**WHAT THE TASK ASKS:** Retype the Islanders hockey article below word for word, leaving nothing out and adding nothing.

Mat Barzal celebrates a goal in another Islanders win. They’re off to a hot start in Year Two under Barry Trotz. How good are they? AP Photo by Jim McIsaac via Getty Images
It’s Year Two for the Islanders under superb coach Barry Trotz. After surprising many by finishing second in the Metro Division and sweeping the proven Penguins in the first round last season, they’re off to a great start.
Counting Saturday’s 2-1 home win over the Panthers, that’s 11 wins in their last 12 games (11-0-1). Over that span, it included a 10-game win streak that saw the very disciplined and detail oriented Islanders outscore opponents 34-17. In eight victories, they scored at least three goals or more. The only two they didn’t were a 3-2 shootout win and a 1-0 shutout. Nine of the 10 wins saw them allow two goals or fewer.
Even in blowing a three-goal lead in the third period of a disappointing 4-3 overtime loss to the Pens on Thursday, the Isles haven’t lost a game in regulation since Oct. 11 to the Hurricanes by a count of 5-2. By rebounding to another one goal triumph yesterday on goals from Mat Barzal and Scott Mayfield, they showed their resiliency.
All one has to do is take a look at the standings. The Capitals are first in the division and Eastern Conference with 29 points in 18 games. They’re 13-2-3 and look like they’ll be tough to beat. However, so are the Islanders. They’ve played two less games (16). So with a 12-3-1 record, they have 25 points to keep pace with those Caps. The 25 rank second in the East. One ahead of Atlantic Division leader Boston. By comparison, the John Tavares Maple Leafs have 22 in two more games played.

**SUPPLIED DATA:**

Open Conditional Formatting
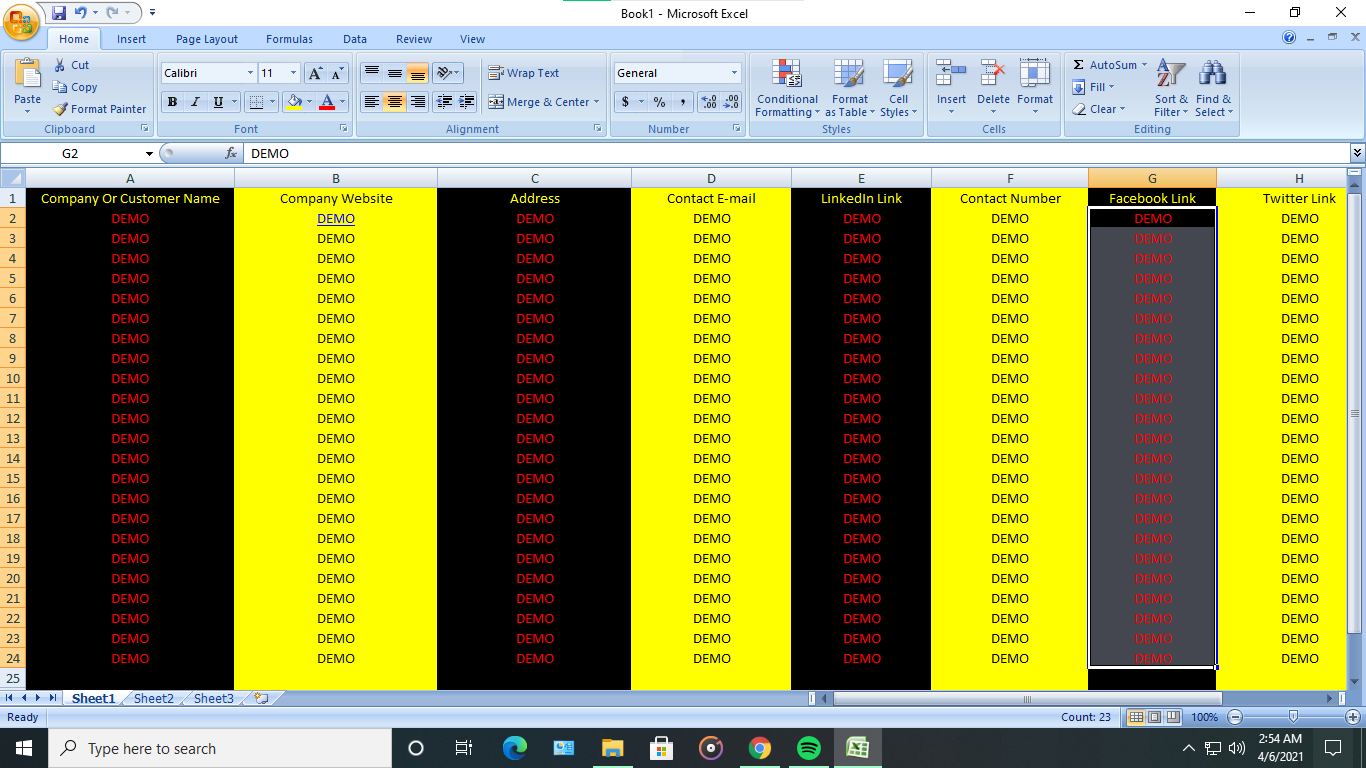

**RESPONSE:**
Mat Barzal celebrates a goal in another Islanders win. They’re off to a hot start in Year Two under Barry Trotz. How good are they? AP Photo by Jim McIsaac via Getty Images
It’s Year Two for the Islanders under superb coach Barry Trotz. After surprising many by finishing second in the Metro Division and sweeping the proven Penguins in the first round last season, they’re off to a great start.
Counting Saturday’s 2-1 home win over the Panthers, that’s 11 wins in their last 12 games (11-0-1). Over that span, it included a 10-game win streak that saw the very disciplined and detail oriented Islanders outscore opponents 34-17. In eight victories, they scored at least three goals or more. The only two they didn’t were a 3-2 shootout win and a 1-0 shutout. Nine of the 10 wins saw them allow two goals or fewer.
Even in blowing a three-goal lead in the third period of a disappointing 4-3 overtime loss to the Pens on Thursday, the Isles haven’t lost a game in regulation since Oct. 11 to the Hurricanes by a count of 5-2. By rebounding to another one goal triumph yesterday on goals from Mat Barzal and Scott Mayfield, they showed their resiliency.
All one has to do is take a look at the standings. The Capitals are first in the division and Eastern Conference with 29 points in 18 games. They’re 13-2-3 and look like they’ll be tough to beat. However, so are the Islanders. They’ve played two less games (16). So with a 12-3-1 record, they have 25 points to keep pace with those Caps. The 25 rank second in the East. One ahead of Atlantic Division leader Boston. By comparison, the John Tavares Maple Leafs have 22 in two more games played.